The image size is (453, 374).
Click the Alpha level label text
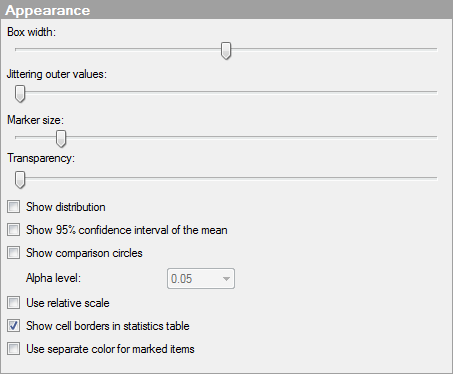tap(53, 278)
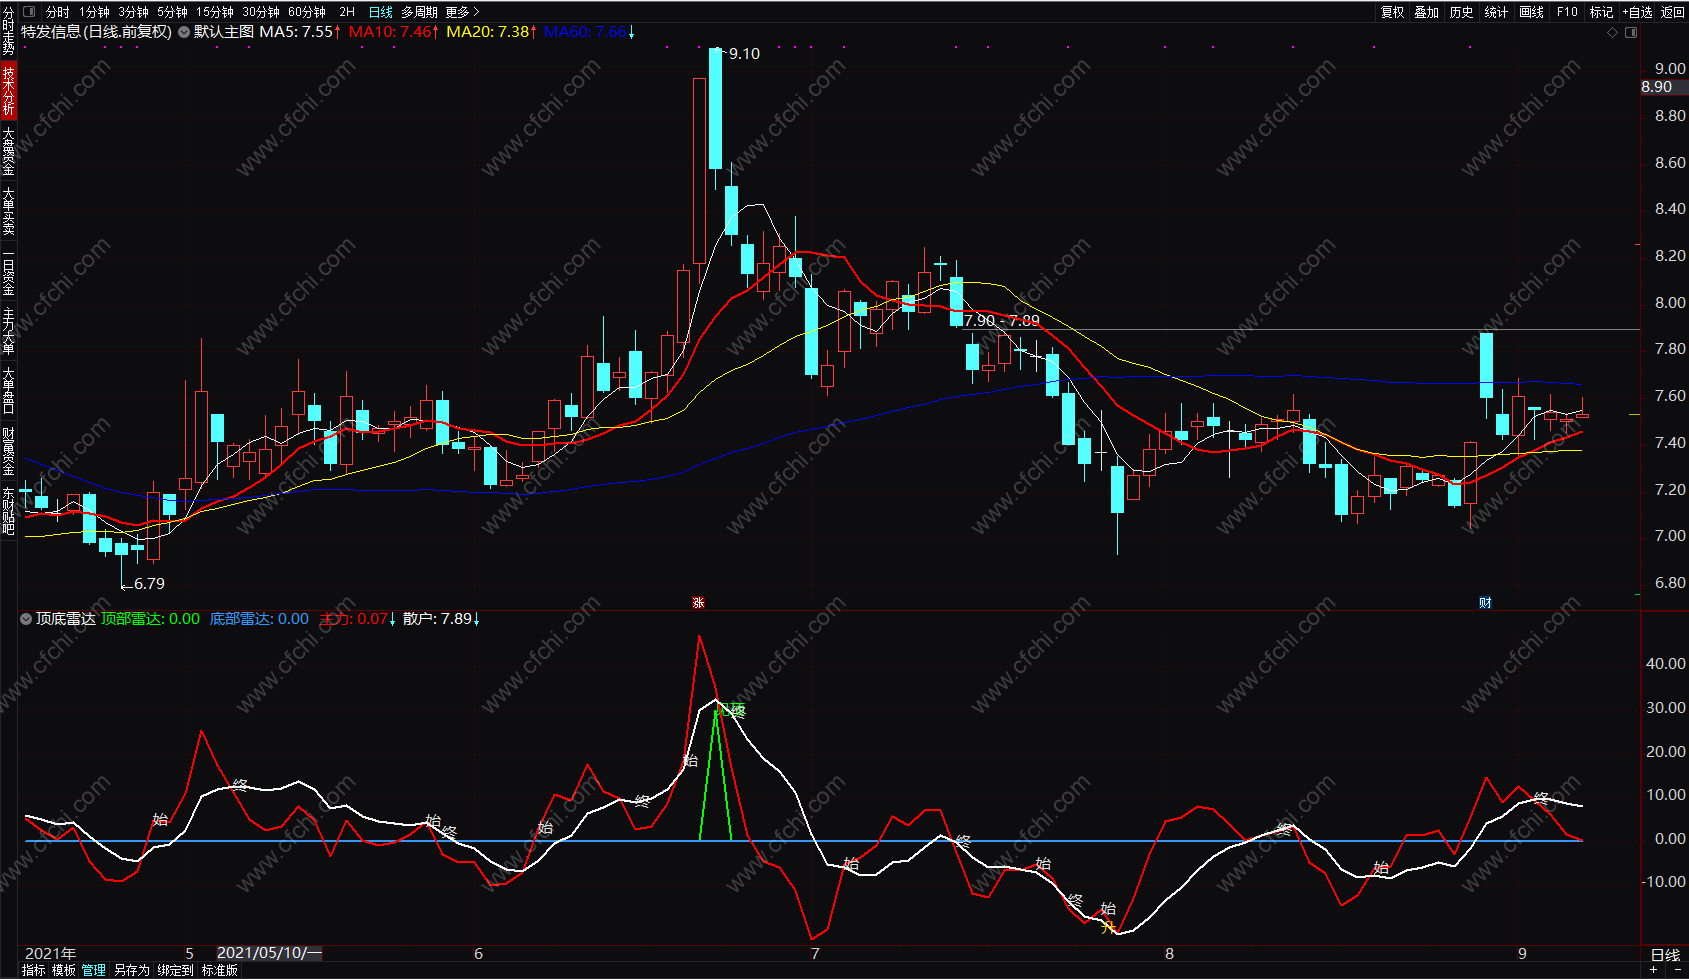Click the diamond icon above the price axis
Screen dimensions: 1689x979
1612,32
========================================================================
-- Exercise --
Set down all the data again exactly as above, pictures excluded.

-- Result of the exercise --
The image size is (453, 374).
Click the Alpha level label text
tap(53, 278)
Click the diamond icon above the price axis
Screen dimensions: 1689x979
1612,32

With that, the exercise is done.